O escritor também é conhecido por seus livros para o público juvenil, como As Batalhas do Castelo, de 1988, e A Árvore que Dava Dinheiro, de 1981, que fez parte da coleção Vaga-Lume. É ainda um contista premiado. Com O Homem Vermelho, sua primeira coletânea de narrativas curtas, lançada em 1977, recebeu o primeiro Jabuti. O segundo veio anos depois, em 2000, com o romance O Caso da Chácara Chão. (OBRAS)
Com a pandemia, decidiu reler os contos que escreveu. “Fiquei com vergonha de muitos. Outros decidi reescrever. De cadadez, aproveitei três.” Pellegrini foi juntando esses contos reescritos e separou-os em quatro livros temáticos, que pretende lançar nos próximos meses. O primeiro, sobre meninos e meninas, vai sair em breve como paradidático pela Moderna. Há um sobre amor e outro sobre mulheres. O quarto será focado justamente no trabalho e na terra. “Estou muito satisfeito com esse trabalho e com a oportunidade de poder reescrever. É uma coisa que sinto falta em outros escritores. Lima Barreto, por exemplo, não deve ter revisado Clara dos Anjos”, diz.

> [Descrição do exercício]: Reproduza o trecho do texto sobre Pellegrini que começa em "O escritor também" e vai até "Chácara Chão. (OBRAS)". O material não tem nenhuma relação com esta atividade.

> [Informações fornecidas]:

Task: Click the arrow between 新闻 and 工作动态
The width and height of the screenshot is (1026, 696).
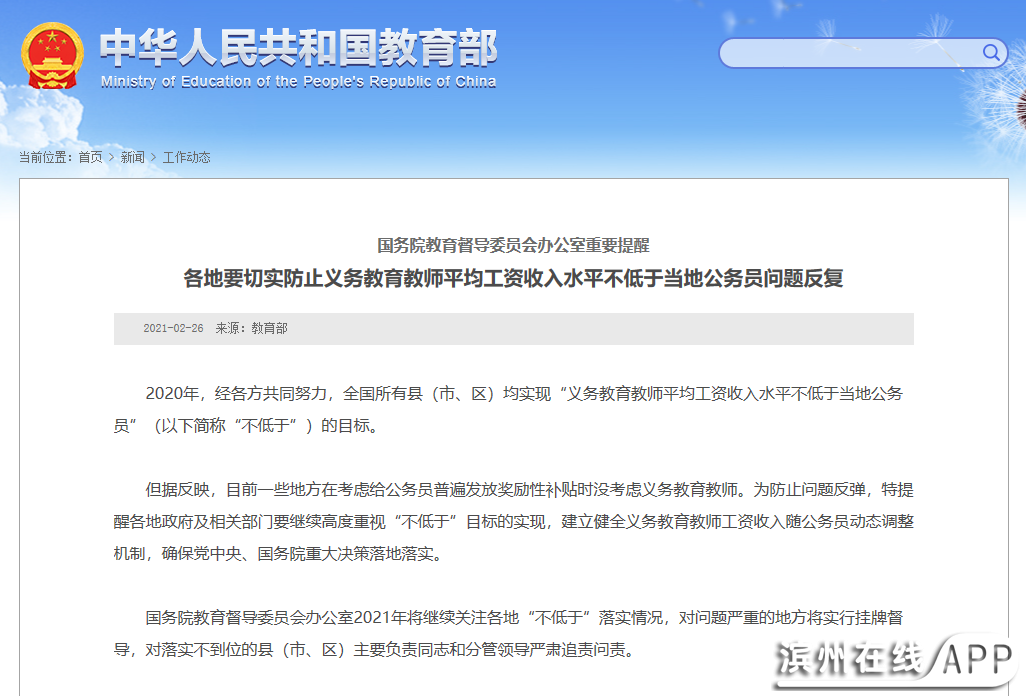Action: click(154, 157)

> [Resposta do problema]:
O escritor também é conhecido por seus livros para o público juvenil, como As Batalhas do Castelo, de 1988, e A Árvore que Dava Dinheiro, de 1981, que fez parte da coleção Vaga-Lume. É ainda um contista premiado. Com O Homem Vermelho, sua primeira coletânea de narrativas curtas, lançada em 1977, recebeu o primeiro Jabuti. O segundo veio anos depois, em 2000, com o romance O Caso da Chácara Chão. (OBRAS)